:: Data excerpts ::
▽
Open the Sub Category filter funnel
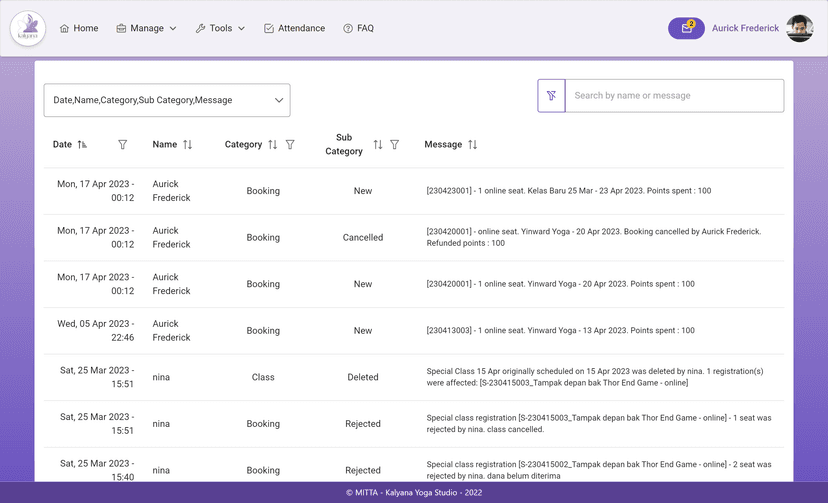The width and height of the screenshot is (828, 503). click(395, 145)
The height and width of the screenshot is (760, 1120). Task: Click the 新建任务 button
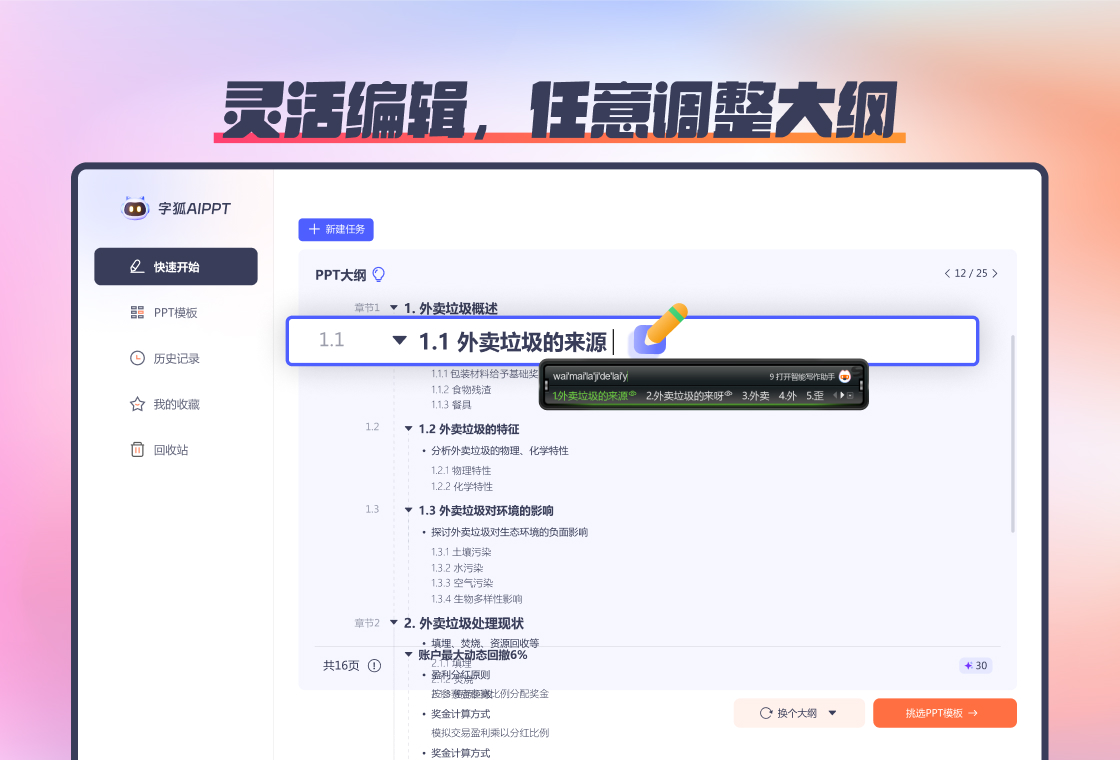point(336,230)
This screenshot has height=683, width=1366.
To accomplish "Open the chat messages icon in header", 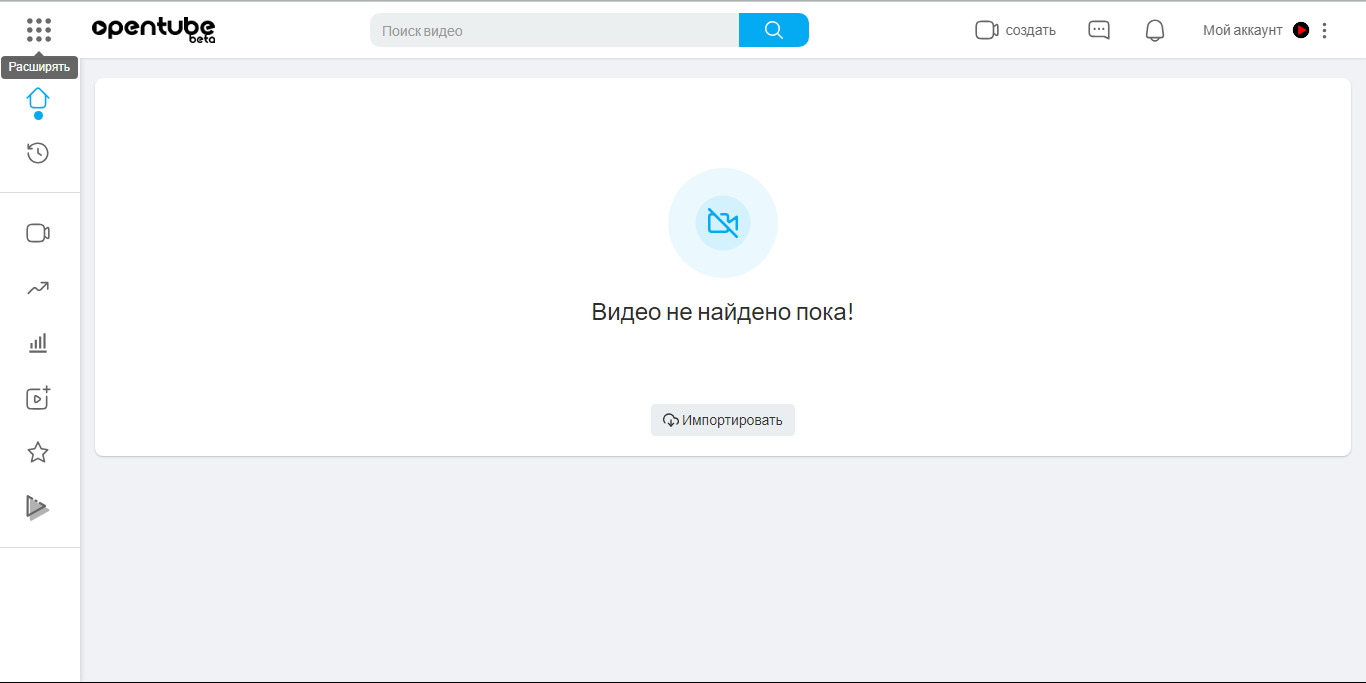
△
:: TASK OBJECTIVE ::
Pictures stay out. Print the data exactly, from its first line through the line containing "This screenshot has height=683, width=1366.".

:: WRITTEN REPLY ::
Open the Sub Category filter funnel
The width and height of the screenshot is (828, 503). click(395, 145)
The height and width of the screenshot is (760, 1120). Task: Click the 新建任务 button
point(336,230)
This screenshot has height=683, width=1366.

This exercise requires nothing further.